▶ **Exercise goal**: Nothing in the listing below should be skipped, so transcribe it all exactly.

>>>

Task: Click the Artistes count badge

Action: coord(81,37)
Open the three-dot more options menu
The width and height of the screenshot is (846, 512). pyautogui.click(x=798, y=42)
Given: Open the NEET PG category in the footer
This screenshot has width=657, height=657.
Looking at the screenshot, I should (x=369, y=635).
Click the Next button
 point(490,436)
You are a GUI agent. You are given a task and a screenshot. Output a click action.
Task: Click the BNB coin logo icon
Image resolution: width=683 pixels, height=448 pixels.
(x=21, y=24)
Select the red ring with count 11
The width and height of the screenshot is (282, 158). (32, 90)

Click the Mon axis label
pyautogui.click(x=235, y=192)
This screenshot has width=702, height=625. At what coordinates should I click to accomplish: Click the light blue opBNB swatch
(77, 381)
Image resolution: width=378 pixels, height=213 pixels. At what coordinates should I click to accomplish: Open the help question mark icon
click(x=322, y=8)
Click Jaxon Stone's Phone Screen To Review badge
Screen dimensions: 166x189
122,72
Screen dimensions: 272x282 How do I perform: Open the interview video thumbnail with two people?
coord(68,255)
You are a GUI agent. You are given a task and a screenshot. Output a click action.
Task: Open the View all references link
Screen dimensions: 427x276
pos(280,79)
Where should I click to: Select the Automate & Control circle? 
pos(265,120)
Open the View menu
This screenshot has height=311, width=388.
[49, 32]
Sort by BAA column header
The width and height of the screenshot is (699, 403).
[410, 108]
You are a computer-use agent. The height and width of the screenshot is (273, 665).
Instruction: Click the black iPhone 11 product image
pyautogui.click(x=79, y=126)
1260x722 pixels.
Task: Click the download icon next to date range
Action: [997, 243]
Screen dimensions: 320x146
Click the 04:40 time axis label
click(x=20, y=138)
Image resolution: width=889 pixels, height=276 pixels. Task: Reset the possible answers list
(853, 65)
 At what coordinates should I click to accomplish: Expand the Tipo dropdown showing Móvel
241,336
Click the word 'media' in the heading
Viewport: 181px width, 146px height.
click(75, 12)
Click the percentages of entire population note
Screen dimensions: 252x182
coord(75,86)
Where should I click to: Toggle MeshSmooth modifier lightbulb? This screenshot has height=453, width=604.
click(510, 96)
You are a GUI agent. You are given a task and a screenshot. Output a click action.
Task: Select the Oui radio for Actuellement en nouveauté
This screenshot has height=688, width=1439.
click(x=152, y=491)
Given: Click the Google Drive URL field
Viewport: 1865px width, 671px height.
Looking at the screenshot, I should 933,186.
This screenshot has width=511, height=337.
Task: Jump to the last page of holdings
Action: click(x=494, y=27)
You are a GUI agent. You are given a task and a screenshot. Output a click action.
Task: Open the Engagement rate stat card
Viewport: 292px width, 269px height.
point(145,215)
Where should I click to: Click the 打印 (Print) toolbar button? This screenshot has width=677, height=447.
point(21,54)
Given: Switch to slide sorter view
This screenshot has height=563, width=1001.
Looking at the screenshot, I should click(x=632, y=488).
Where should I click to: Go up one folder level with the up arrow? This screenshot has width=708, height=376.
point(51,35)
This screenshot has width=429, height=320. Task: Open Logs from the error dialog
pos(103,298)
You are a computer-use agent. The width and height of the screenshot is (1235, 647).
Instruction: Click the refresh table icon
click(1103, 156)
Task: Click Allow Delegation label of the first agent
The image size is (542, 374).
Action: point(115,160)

<<<

▶ **Answer for this exercise**:
Task: Click the Artistes count badge

Action: coord(81,37)
Open the three-dot more options menu
The width and height of the screenshot is (846, 512). pyautogui.click(x=798, y=42)
Given: Open the NEET PG category in the footer
This screenshot has width=657, height=657.
Looking at the screenshot, I should (x=369, y=635).
Click the Next button
 point(490,436)
You are a GUI agent. You are given a task and a screenshot. Output a click action.
Task: Click the BNB coin logo icon
Image resolution: width=683 pixels, height=448 pixels.
(x=21, y=24)
Select the red ring with count 11
The width and height of the screenshot is (282, 158). (32, 90)

Click the Mon axis label
pyautogui.click(x=235, y=192)
This screenshot has width=702, height=625. At what coordinates should I click to accomplish: Click the light blue opBNB swatch
(77, 381)
Image resolution: width=378 pixels, height=213 pixels. At what coordinates should I click to accomplish: Open the help question mark icon
click(x=322, y=8)
Click Jaxon Stone's Phone Screen To Review badge
Screen dimensions: 166x189
122,72
Screen dimensions: 272x282 How do I perform: Open the interview video thumbnail with two people?
coord(68,255)
You are a GUI agent. You are given a task and a screenshot. Output a click action.
Task: Open the View all references link
Screen dimensions: 427x276
pos(280,79)
Where should I click to: Select the Automate & Control circle? 
pos(265,120)
Open the View menu
This screenshot has height=311, width=388.
[49, 32]
Sort by BAA column header
The width and height of the screenshot is (699, 403).
[410, 108]
You are a computer-use agent. The height and width of the screenshot is (273, 665).
Instruction: Click the black iPhone 11 product image
pyautogui.click(x=79, y=126)
1260x722 pixels.
Task: Click the download icon next to date range
Action: [997, 243]
Screen dimensions: 320x146
Click the 04:40 time axis label
click(x=20, y=138)
Image resolution: width=889 pixels, height=276 pixels. Task: Reset the possible answers list
(853, 65)
 At what coordinates should I click to accomplish: Expand the Tipo dropdown showing Móvel
241,336
Click the word 'media' in the heading
Viewport: 181px width, 146px height.
click(75, 12)
Click the percentages of entire population note
Screen dimensions: 252x182
coord(75,86)
Where should I click to: Toggle MeshSmooth modifier lightbulb? This screenshot has height=453, width=604.
click(510, 96)
You are a GUI agent. You are given a task and a screenshot. Output a click action.
Task: Select the Oui radio for Actuellement en nouveauté
This screenshot has height=688, width=1439.
click(x=152, y=491)
Given: Click the Google Drive URL field
Viewport: 1865px width, 671px height.
Looking at the screenshot, I should 933,186.
This screenshot has width=511, height=337.
Task: Jump to the last page of holdings
Action: click(x=494, y=27)
You are a GUI agent. You are given a task and a screenshot. Output a click action.
Task: Open the Engagement rate stat card
Viewport: 292px width, 269px height.
point(145,215)
Where should I click to: Click the 打印 (Print) toolbar button? This screenshot has width=677, height=447.
point(21,54)
Given: Switch to slide sorter view
This screenshot has height=563, width=1001.
Looking at the screenshot, I should click(x=632, y=488).
Where should I click to: Go up one folder level with the up arrow? This screenshot has width=708, height=376.
point(51,35)
This screenshot has width=429, height=320. Task: Open Logs from the error dialog
pos(103,298)
You are a computer-use agent. The width and height of the screenshot is (1235, 647).
Instruction: Click the refresh table icon
click(1103, 156)
Task: Click Allow Delegation label of the first agent
The image size is (542, 374).
Action: point(115,160)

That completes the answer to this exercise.